FutureLearn is a new UK-based online learning platform that offers ‘MOOCs’ (Massive Online Open Courses). The platform was launched a few weeks ago with the backing of a number of well-respected universities, who have made free, interactive educational courses available for anyone in the world to study.
I’ve signed up for a MOOC offered by the University of Southampton called ‘Web Science: How the Web is Changing the World’. I thought this would be interesting because the web certainly has changed *my* world, and I am learning every day how it continues to change the world. The web allows me to conduct my business, connect with people, shop, bank, research, play, chat, and much more, in ways that were not possible just a decade or two ago.
In fact, as part of Week 1 of the MOOC, I have been asked to try and visually represent ‘my web’. Please excuse the very primitive graphic design skills and slight blurring!
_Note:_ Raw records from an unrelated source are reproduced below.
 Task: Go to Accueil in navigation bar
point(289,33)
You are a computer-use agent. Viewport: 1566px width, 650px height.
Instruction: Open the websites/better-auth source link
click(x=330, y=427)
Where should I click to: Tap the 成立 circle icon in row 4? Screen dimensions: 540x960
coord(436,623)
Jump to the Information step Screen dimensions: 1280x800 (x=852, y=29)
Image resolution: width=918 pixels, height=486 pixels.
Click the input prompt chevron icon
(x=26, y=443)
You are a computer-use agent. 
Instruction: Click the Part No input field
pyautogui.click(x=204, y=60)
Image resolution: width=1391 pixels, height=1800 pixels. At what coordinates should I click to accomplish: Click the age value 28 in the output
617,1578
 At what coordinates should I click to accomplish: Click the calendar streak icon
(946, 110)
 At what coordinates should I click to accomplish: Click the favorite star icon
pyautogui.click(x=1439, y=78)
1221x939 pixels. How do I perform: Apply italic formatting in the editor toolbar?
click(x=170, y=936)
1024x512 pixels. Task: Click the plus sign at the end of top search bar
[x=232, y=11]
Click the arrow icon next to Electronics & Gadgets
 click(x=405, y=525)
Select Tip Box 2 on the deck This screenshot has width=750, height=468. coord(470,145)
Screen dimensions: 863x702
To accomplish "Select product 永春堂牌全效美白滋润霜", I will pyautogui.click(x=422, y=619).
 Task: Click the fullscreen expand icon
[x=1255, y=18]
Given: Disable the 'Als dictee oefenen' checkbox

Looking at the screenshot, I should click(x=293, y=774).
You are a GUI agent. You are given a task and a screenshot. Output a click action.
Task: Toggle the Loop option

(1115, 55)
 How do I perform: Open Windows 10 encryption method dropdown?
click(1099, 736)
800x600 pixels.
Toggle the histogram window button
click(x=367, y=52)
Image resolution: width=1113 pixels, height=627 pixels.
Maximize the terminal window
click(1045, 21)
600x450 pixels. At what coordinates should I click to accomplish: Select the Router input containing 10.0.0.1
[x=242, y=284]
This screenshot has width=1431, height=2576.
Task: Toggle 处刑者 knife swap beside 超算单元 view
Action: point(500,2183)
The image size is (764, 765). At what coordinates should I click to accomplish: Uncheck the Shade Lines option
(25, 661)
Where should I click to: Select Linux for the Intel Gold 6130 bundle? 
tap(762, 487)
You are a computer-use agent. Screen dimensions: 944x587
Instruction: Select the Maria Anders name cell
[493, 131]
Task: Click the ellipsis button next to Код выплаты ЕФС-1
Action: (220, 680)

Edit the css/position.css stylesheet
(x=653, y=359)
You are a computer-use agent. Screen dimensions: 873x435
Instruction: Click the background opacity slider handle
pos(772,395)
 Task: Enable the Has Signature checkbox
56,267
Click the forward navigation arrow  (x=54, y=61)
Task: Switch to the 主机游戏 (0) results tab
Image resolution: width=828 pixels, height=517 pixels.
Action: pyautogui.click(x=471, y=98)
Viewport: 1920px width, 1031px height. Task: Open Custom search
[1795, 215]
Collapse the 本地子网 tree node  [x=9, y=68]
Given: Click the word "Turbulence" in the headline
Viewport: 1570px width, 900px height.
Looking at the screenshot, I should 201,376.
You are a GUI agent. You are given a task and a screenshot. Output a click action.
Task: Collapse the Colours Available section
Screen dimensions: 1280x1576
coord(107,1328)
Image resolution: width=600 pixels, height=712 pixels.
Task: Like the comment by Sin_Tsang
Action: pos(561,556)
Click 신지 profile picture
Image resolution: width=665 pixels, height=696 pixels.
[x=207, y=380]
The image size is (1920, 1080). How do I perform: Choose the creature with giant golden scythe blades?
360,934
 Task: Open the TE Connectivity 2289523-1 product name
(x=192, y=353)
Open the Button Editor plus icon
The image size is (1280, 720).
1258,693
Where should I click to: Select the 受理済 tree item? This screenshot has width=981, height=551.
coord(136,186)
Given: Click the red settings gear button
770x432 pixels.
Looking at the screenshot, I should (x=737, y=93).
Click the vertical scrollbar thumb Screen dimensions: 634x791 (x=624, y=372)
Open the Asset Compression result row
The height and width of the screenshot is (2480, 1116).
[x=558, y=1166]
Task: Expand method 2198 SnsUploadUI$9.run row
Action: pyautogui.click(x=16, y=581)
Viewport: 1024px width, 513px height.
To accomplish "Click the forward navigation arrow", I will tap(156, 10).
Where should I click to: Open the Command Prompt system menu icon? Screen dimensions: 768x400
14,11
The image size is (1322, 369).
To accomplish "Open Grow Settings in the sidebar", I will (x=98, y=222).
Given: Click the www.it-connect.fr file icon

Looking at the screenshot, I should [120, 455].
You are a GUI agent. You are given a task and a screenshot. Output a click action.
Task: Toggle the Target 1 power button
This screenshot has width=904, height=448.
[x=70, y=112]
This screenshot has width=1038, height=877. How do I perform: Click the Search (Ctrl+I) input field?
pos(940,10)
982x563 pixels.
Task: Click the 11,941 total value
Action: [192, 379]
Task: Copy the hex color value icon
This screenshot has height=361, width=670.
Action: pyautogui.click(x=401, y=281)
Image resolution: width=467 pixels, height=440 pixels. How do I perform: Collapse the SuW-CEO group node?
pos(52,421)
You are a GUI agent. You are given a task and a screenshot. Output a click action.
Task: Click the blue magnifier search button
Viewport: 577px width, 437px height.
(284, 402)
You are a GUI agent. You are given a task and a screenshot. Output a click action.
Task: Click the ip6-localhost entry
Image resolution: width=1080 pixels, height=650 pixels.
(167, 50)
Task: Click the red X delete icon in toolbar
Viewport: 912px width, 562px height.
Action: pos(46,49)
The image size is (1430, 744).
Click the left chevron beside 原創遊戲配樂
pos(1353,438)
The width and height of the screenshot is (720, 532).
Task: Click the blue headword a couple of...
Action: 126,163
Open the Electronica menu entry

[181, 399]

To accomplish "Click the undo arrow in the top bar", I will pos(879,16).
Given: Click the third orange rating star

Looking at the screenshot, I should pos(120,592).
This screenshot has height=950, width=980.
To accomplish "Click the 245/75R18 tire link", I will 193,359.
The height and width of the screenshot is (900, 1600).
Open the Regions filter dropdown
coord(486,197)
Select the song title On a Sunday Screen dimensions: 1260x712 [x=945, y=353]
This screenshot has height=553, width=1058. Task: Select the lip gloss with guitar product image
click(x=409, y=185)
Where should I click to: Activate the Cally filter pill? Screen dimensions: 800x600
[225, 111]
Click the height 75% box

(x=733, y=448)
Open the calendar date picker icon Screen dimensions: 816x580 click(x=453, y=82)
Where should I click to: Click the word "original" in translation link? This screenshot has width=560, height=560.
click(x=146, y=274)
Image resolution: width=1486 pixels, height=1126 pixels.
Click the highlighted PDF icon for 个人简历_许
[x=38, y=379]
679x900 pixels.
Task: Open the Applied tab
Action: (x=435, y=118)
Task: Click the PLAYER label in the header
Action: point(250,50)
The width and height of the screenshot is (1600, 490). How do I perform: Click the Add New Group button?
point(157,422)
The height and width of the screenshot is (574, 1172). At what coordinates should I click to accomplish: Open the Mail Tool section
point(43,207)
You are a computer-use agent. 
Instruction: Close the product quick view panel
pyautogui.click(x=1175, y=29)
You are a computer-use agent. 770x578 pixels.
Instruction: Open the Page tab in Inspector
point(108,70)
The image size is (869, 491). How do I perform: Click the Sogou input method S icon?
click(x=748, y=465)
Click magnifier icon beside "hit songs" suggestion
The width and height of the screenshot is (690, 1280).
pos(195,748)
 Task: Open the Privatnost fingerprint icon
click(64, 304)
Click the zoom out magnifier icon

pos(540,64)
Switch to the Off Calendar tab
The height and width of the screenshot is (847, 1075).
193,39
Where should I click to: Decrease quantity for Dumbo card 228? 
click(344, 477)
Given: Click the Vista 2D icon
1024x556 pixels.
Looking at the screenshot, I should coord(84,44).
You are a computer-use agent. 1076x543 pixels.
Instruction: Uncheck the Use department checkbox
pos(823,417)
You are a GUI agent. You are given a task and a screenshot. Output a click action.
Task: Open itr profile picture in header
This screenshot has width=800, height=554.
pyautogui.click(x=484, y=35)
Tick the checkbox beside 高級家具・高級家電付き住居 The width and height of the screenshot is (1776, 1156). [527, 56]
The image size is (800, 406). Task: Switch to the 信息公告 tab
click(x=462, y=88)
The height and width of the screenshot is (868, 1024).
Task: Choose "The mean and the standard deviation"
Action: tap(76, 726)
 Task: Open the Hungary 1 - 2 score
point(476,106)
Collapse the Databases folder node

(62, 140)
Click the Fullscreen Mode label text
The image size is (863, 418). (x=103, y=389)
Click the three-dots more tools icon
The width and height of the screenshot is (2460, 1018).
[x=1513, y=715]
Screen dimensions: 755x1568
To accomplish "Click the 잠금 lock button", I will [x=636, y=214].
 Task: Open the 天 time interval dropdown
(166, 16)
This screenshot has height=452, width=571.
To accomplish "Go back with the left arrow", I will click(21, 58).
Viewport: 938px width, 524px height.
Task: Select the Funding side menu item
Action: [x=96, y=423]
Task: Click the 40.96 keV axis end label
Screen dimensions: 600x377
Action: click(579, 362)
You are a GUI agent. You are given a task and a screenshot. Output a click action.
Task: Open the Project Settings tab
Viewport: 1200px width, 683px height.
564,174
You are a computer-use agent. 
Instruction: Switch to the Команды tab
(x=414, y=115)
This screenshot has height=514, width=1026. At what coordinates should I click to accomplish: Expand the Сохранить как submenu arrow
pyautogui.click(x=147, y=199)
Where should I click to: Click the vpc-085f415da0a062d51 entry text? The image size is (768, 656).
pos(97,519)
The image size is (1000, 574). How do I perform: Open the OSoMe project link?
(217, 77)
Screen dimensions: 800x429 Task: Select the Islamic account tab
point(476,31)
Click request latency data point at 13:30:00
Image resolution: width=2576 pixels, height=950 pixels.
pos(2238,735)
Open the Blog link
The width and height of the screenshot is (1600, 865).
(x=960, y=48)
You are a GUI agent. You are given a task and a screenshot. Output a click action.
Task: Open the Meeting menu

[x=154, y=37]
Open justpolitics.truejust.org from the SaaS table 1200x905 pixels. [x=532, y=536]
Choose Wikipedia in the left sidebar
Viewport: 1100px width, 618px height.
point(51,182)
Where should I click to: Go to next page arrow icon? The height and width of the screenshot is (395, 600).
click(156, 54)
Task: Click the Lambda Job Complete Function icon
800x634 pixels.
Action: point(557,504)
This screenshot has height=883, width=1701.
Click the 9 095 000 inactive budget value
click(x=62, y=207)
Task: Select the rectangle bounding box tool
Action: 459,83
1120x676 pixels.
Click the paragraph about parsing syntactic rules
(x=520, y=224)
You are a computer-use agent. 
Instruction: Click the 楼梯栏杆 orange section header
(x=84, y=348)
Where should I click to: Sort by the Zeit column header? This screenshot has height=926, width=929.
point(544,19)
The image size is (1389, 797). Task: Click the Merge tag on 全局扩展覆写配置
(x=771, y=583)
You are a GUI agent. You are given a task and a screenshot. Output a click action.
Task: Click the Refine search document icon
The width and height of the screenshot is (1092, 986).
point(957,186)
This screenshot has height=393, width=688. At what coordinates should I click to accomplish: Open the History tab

My graphic attempts to show how the different ways I physically connect to the internet affect the way in which I use the internet on that device. I realise that I am probably quite abnormal in ‘only’ using three devices! I do also have a smartphone, but apart from texts and phonecalls, I only really use that for Angry Birds on long train journeys…
Each of my three devices has some exclusive uses, but there are cross-overs with the way I use my University (work) laptop compared to the way I use my personal laptop, and my Nexus tablet. For example, I use the Feedly app on my tablet to read craft, cookery and personal interest blogs when I am on the go (or on the loo!), but the Feedly Cloud website is also useful on my work laptop for feeding me science news (not usually on the loo…).
I run my freelance business using my home laptop, not my University one, but LinkedIn crosses over both of these uses. Social media tools tend to infiltrate all three of my devices to some extent, particularly Twitter, often via Hootsuite, which I use to manage @lisaamartin1 when at home, @GARNetweets when at work, and both for relevant uses when out and about (such as live tweeting at the recent SpotOn London conference I attended).
When I think back, the internet really has changed (my) life. My dad worked in IT during the 80s and 90s, so we were lucky to be one of the first people I knew to get ‘the internets’ at home. It seems a lifetime ago that we used to dial in, via a modem, to use ‘America Online’s’ chat rooms and games, while frustrated friends and family members hit redial in vain as they struggled to get through on the phone!
I remember the internets being installed at school in the mid to late 90s. Before then, IT lessons (at least that I can remember) consisted of touch-typing practice and a game called ‘Gorillas’ in which you had to blow up a very pixelated gorilla with a very pixelated banana. (OMG! Found an applet for it here!)
At university in the early 2000s, many students had a laptop, but they were still really expensive. My mum and dad bought me a second-hand one that had once belonged to a water company, so they had a little plaque made with my name engraved on it to cover up where the company logo sticker had left a mark (cute!). This thing was the approximate thickness and weight of a heavy-duty paving slab. However, having my own access to the internet opened up new possibilities – leaving my laptop running overnight to download a single mp3 from Napster, for one thing!
In my first job as a teacher, I became more aware of how the internet could be used not just to find information and download episodes of Mysterious Cities of Gold from P2P software, but as a teaching and learning tool. I used to develop ‘internet scavenger hunts’ and started to regularly use sites like BrainPop and YouTube to introduce interactive content to my lessons.
And Facebook. I joined Facebook before I went travelling in 2007. Before then, I had barely heard of it, but thought it would be a good way to keep in touch with people from wherever I was in the world. Thanks, in part, to Facebook, I was able to keep in touch with a cute boy I met in Argentina – who I will be marrying next September!
I guess, realistically, it is only in the last few years that I have started to view the internet as an enabling tool, rather than just an information-finding tool or one big entertainment network. I work with people, mostly scientists, all over the country and indeed the world: web technology is routinely used to communicate, to carry out research, to collect, store, share and collaboratively analyse data. At the conference I mentioned last week, I don’t know why but I was stunned at the number of people live-tweeting! Every conference session had it’s own hashtag, and rather than fighting for buffet food at lunchtime, people were fighting for plug sockets to recharge their devices!
We rely on the internet so much more than we realise – it is just so ‘normal’ these days, and I guess having grown up over the last 30 years my peers and I are well placed to realise this. I swear babies are born knowing how to ‘flick’ pages on an iPad these days!
I wonder what would happen if the internet was to suddenly disappear? Looking forward to learning more at FutureLearn!